Introduction
In a previous report we highlighted the potential of Ethereal, a next gen (perp) DEX launching as L3 on the Ethena network. Points farming is now live and offers you exposure to an upcoming airdrop scheduled for May 2025. As Ethena previously was very accurate with their token scheduling, chances are that the Ethereal airdrop will happen on time as well. But how to best farm these points? This article introduces a method to maximize points farming and additional returns by combining it with Pendle and lvlUSD.
What is lvlUSD?
lvlUSD is a stablecoin designed for the DeFi ecosystem, specifically a yield-bearing token that aims to provide users with high returns while maintaining stability.
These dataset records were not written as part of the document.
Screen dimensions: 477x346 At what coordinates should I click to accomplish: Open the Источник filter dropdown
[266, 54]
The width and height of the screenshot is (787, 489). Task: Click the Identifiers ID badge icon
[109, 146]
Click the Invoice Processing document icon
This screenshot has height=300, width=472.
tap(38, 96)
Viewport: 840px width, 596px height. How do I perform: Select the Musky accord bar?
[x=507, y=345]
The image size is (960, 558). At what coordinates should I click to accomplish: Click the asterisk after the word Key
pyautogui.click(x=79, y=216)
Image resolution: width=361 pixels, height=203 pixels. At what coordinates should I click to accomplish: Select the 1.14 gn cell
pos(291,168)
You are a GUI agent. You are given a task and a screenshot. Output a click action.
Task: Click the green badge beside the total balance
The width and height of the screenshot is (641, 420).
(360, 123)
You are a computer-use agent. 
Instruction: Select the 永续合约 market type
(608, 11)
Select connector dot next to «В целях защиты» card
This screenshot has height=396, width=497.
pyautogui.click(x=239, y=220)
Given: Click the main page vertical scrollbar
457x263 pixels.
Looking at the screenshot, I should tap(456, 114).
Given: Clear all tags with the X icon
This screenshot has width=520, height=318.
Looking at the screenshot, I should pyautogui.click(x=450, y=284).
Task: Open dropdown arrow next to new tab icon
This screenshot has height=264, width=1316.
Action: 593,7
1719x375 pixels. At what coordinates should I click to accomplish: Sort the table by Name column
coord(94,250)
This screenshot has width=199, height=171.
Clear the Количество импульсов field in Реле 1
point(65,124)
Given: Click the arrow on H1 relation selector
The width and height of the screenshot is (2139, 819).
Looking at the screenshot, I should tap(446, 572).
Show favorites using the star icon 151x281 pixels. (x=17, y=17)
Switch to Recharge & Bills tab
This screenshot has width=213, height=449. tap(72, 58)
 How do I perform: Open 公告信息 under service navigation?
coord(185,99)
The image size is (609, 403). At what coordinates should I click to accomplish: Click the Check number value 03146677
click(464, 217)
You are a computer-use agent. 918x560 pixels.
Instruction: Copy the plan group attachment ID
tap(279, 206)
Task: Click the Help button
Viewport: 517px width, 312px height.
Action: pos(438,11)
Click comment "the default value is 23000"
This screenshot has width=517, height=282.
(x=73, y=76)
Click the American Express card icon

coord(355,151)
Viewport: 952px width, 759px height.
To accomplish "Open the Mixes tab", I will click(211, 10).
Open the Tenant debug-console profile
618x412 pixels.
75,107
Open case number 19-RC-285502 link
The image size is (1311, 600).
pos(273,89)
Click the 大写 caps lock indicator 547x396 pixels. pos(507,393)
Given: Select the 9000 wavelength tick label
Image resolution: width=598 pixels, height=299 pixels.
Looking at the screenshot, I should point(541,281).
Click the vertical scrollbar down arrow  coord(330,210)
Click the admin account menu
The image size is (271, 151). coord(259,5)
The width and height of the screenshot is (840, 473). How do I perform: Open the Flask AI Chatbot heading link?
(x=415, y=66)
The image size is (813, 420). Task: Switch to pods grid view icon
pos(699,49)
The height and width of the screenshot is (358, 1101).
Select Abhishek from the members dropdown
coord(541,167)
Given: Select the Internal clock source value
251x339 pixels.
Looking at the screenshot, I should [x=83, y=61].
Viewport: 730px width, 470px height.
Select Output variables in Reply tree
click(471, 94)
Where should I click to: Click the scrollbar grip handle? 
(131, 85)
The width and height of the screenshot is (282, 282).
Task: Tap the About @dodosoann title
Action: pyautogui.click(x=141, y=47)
It is fully collateralized by USDC and USDT, the two most established stablecoins to date.
The viability of the lvlUSD points farm is not subject of this report as only the Pendle PT (forfeiting your points) will be used to hedge the Pendle YT for eUSDE with the same maturity date. So the focus will lie on risk considerations.
How Does It Work?
lvlUSD generates yield by depositing its backing assets (USDC and USDT) into lending protocols like Aave and Morpho. Additionally, a portion of the lending receipt tokens is restaked on protocols like Symbiotic, enhancing yield potential. Users can stake lvlUSD to receive slvlUSD, which accrues yield by appreciating in value, currently offering an APY of 8.32% as of March 2025.
By incentivizing people with their XP program to not stake their lvlUSD, the yield that stakers accrue is potentially higher than the yield you could earn on the open market. As an example:
- Only 50% of lvlUSD staked
- 100% of backing assets used to farm at 8%
- The 8% yield of 100% of backing is distributed to 50% of stlvlUSD (staked lvlUSD), which then earn 16%
So it is in the project’s best interest to keep people from staking with attractive points programs and draw these out or replace them with other incentives. This is not unique to this project, but part of most other points earning stables as well (e.g. USDE, USR, …).
Risk considerations
The contracts are audited, the team doxxed and the backers reputable. The risk of a straight-up rug are considered quite minimal. That being said, as with every new protocol, especially those that integrate into many others, there are a additional inherent risks stemming from the protocol itself as well as every single integration. However lvlUSD is very transparent about these risks and even provides an explanation about the main factors:
- Collateral risk
- Lending protocol risk
- Opsec risk
- Smart contract risk
- Slashing risk
How does this maximize my Ethereal points?
Ethereal has a campaign to provide extra points for Pendle users (LP and YT) compared to simply holding eUSDE. Exploiting this by taking both sides of the same trade with YT eUSDE and PT eUSDE has been scrutinized and can result into points slashing.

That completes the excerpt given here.